# Document text
Nick Gardham
CEO of Community Organisers
We share a collective challenge. A challenge that can only be responded to with a bold ambition and a commitment that will reach deeply into neighbourhoods across the country.
Over the last 12 months, with support from Power to Change, Community Organisers has been working with 10 organisations from across the North East and West Midlands to support them to develop their skills, knowledge and experience of community organising to become social action hubs. These organisations are rooted in low-income communities and have, over the last 3 years, seen the deep impacts that both the Covid-19 and cost of living crisises have had on local people and places. Impacts that have exacerbated the challenges they were already facing, highlighted by stories such as that of John [name changed to protect identity], who walks over 3 miles from Newton Aycliff to Shildon to shop at the Social Supermarket as he no longer can afford to shop locally.
These symptoms are the consequences of deep systemic issues that have left many feeling powerless to affect change. This powerlessness is leading many to reject the notion that people, through local action, can be the driving force for change. Instead, they believe that that things will only get better for them if a programme is funded, or an expert is going to come in and resolve the problem.
To respond to this deep rooted challenge, we need a community-driven revolution. A revolution that will reinvigorate, restore agency, and ensure that individuals and communities have a sense of hope, possibility and change.
Getting to the root of the problem
First, we need to address where this challenge is coming from. For many communities labelled as ‘left behind’, the social infrastructure and social fabric that gave these communities strength has been eroded. Fortunately, for the 10 communities that Community Organisers has been working in, this is not the case. However, changes to funding streams and the issuing of contracts and commissions have meant that many have become delivery organisations on behalf of a statutory agencies and public bodies. Others are simply providing services, without proper resource, to pick up the gaps that have been left behind by the reduction or removal of pre-existing services.
As a result, their accountability has shifted. When founded, these organisations came together out of the collective aspirations of local people seeking to hold on to something that could become lost or to create something new and aspirational.. Driven by local people, these organisations originally played a role in galvanising collective action and agitating for change. This role has been lost, shifting accountability away from people to institutions and public bodies.
What has been heartening over the last 12 months is seeing organisations build their capacity and refine their role as the catalysts for local change.

# The data
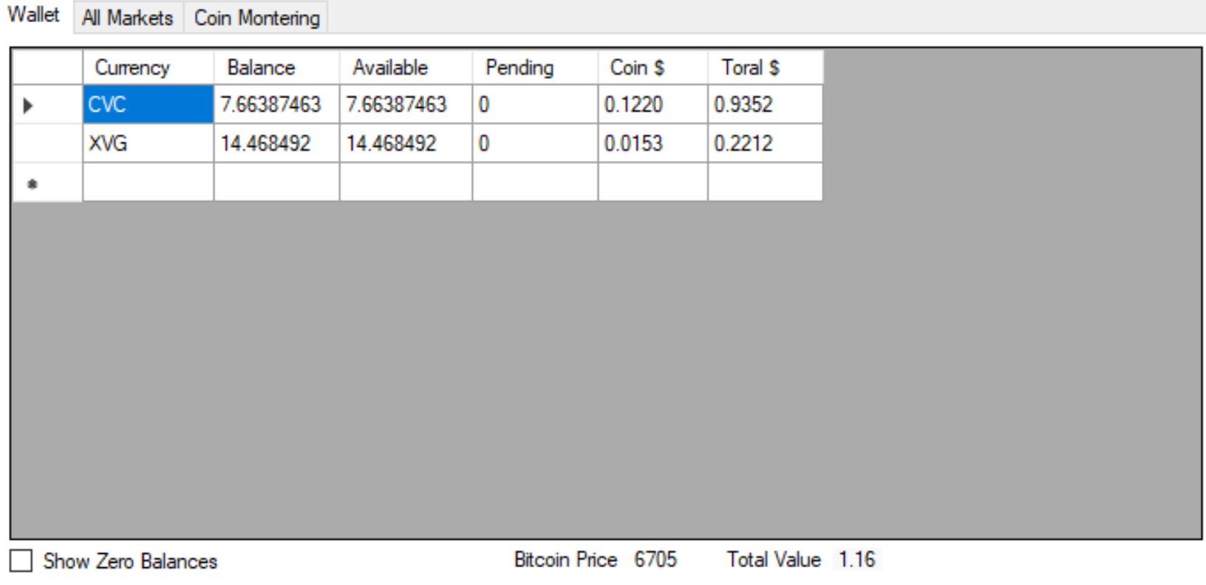The image size is (1206, 585).
Task: Click the Total Value field showing 1.16
Action: [857, 559]
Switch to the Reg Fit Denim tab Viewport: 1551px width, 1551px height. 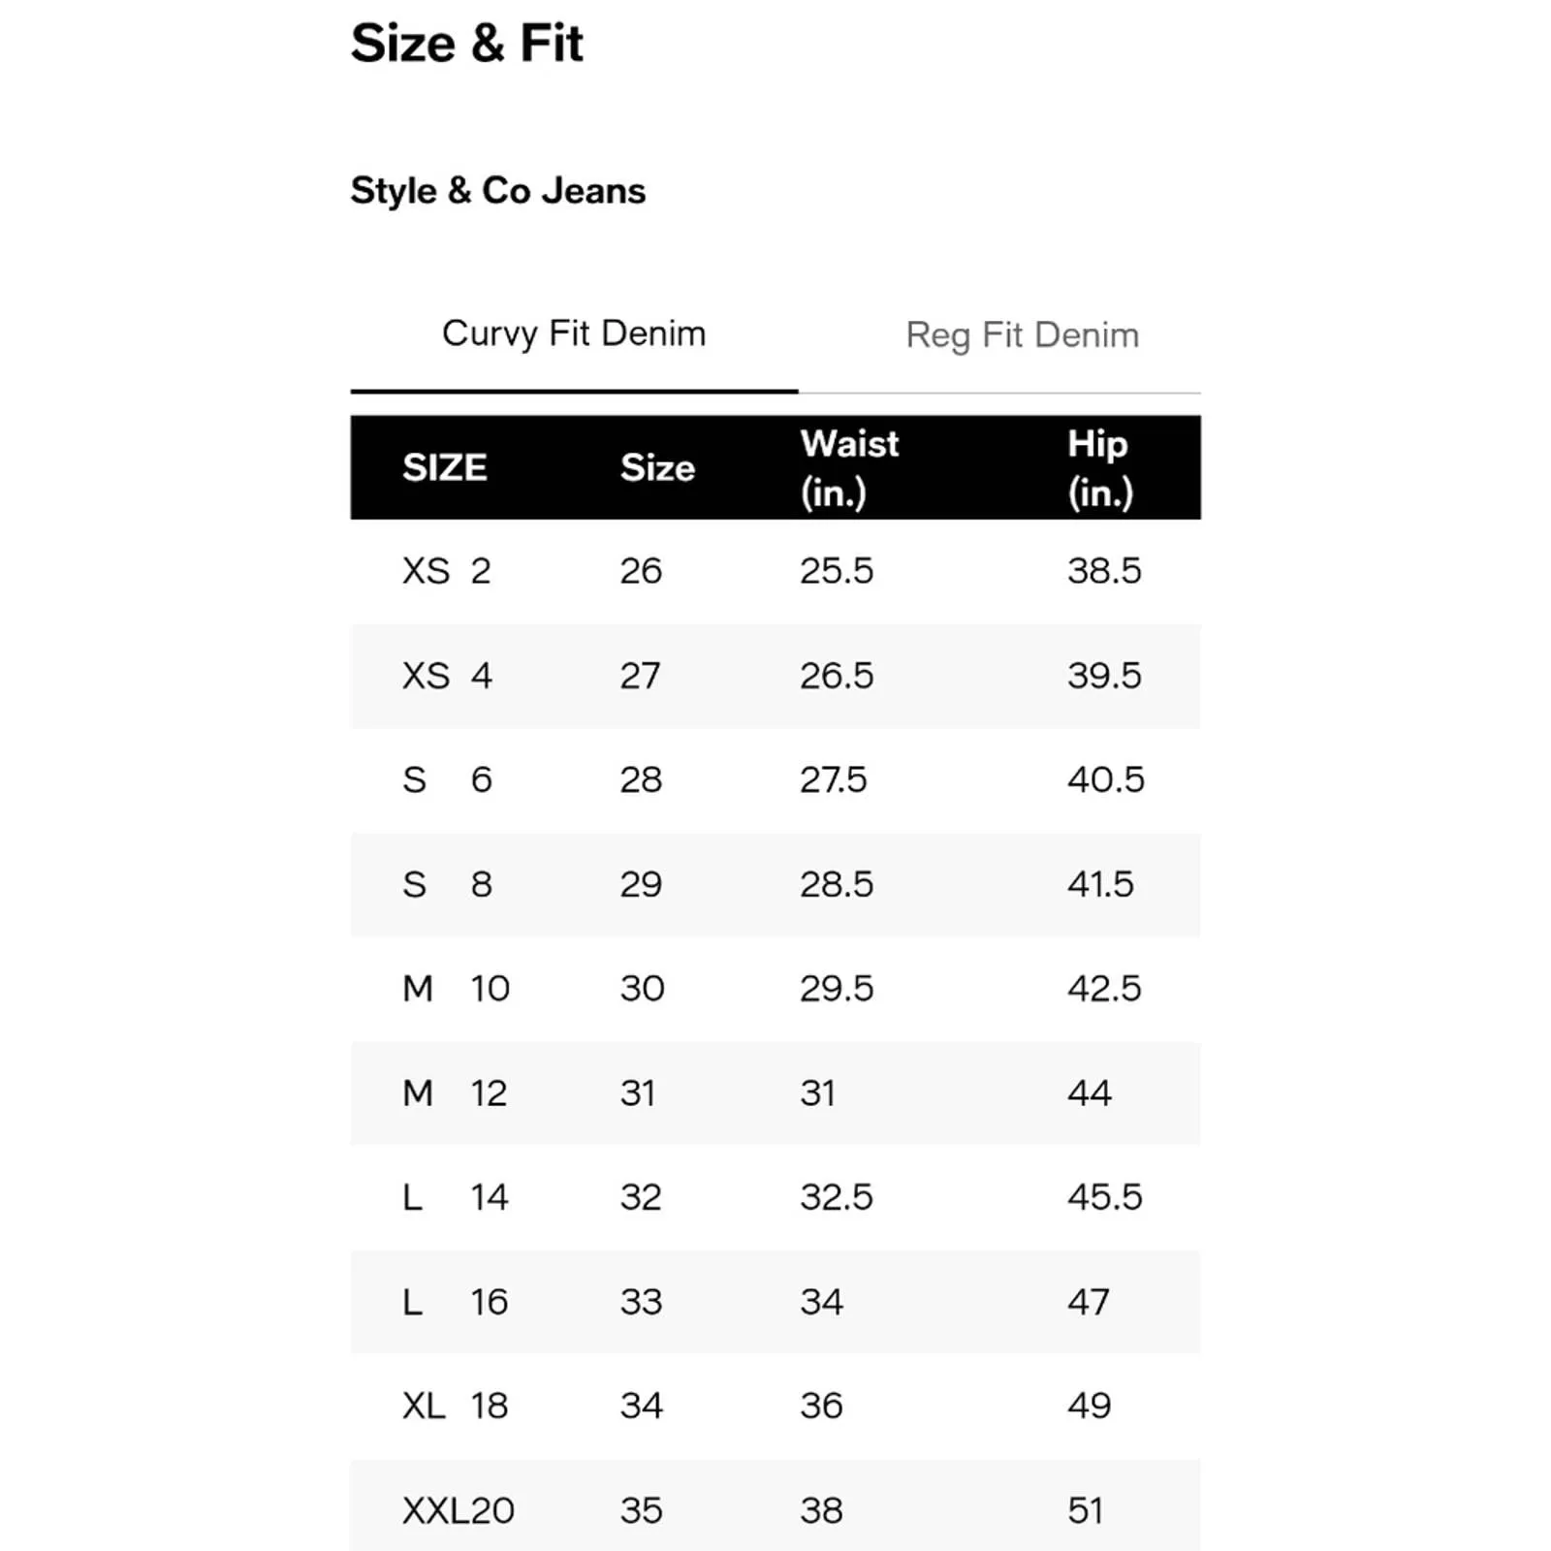(x=1022, y=335)
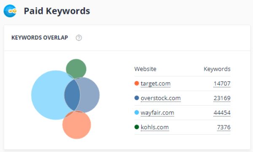
Task: Click the light blue wayfair.com legend dot
Action: (137, 112)
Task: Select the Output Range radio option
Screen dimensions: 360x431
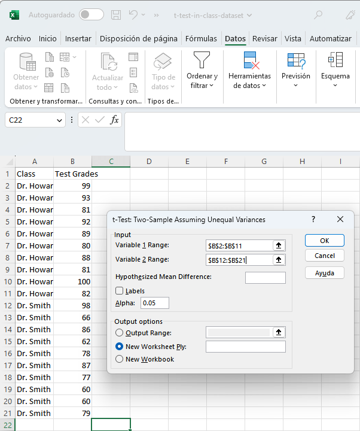Action: click(x=120, y=333)
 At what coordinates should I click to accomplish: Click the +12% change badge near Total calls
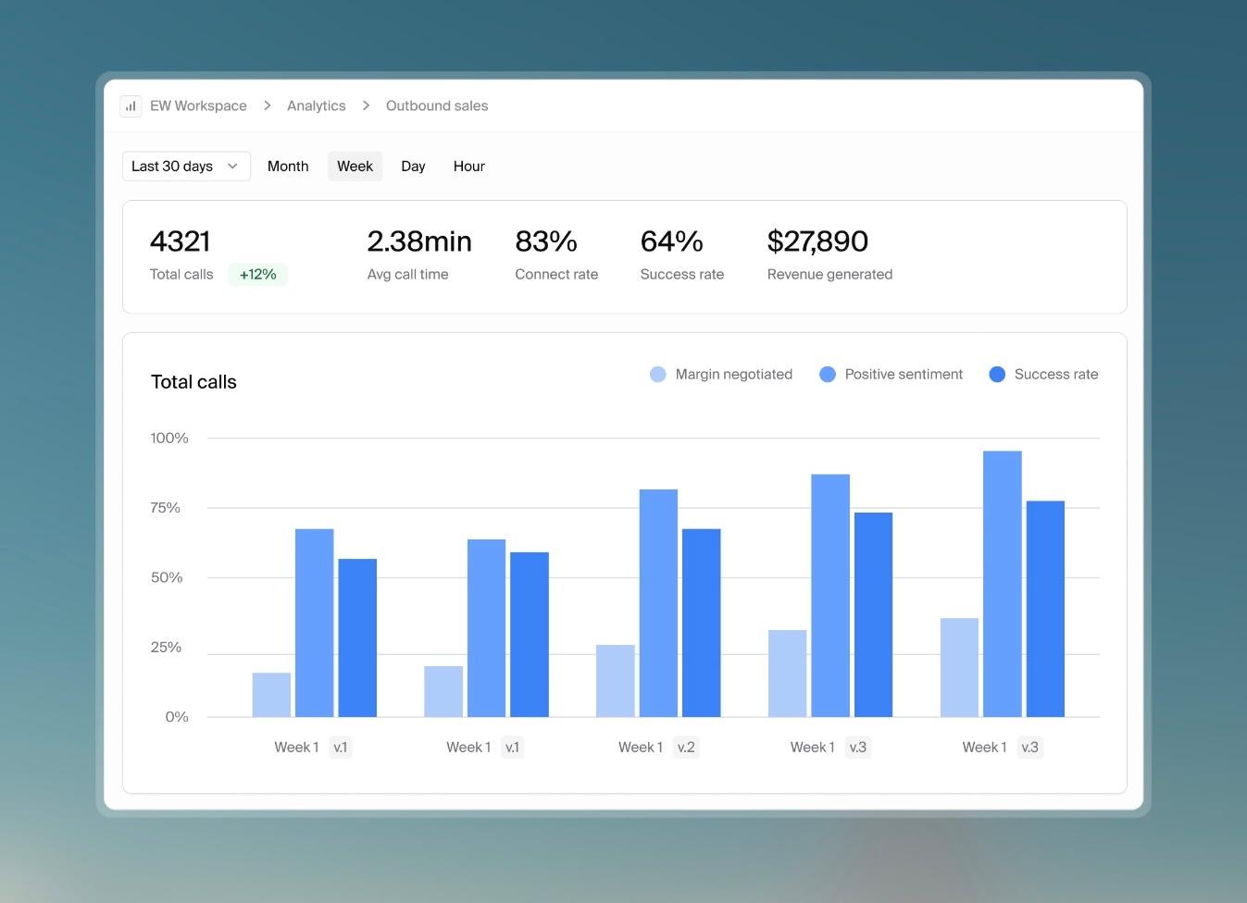tap(257, 274)
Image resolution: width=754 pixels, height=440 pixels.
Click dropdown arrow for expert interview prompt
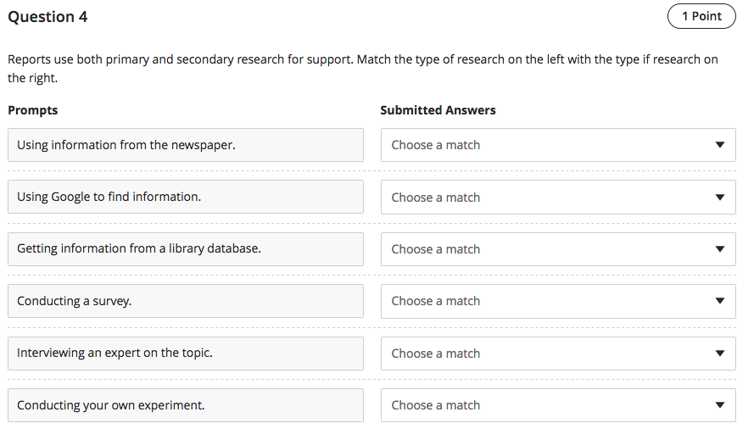[719, 354]
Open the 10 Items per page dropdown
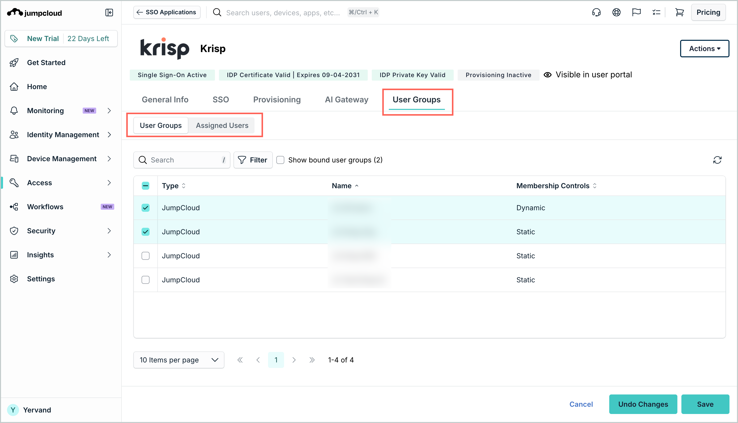 pyautogui.click(x=179, y=360)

# Task directions
In the text on community organizing, how far does John walk to shop at the Social Supermarket?

# Task result
Over 3 miles, from Newton Aycliff to Shildon.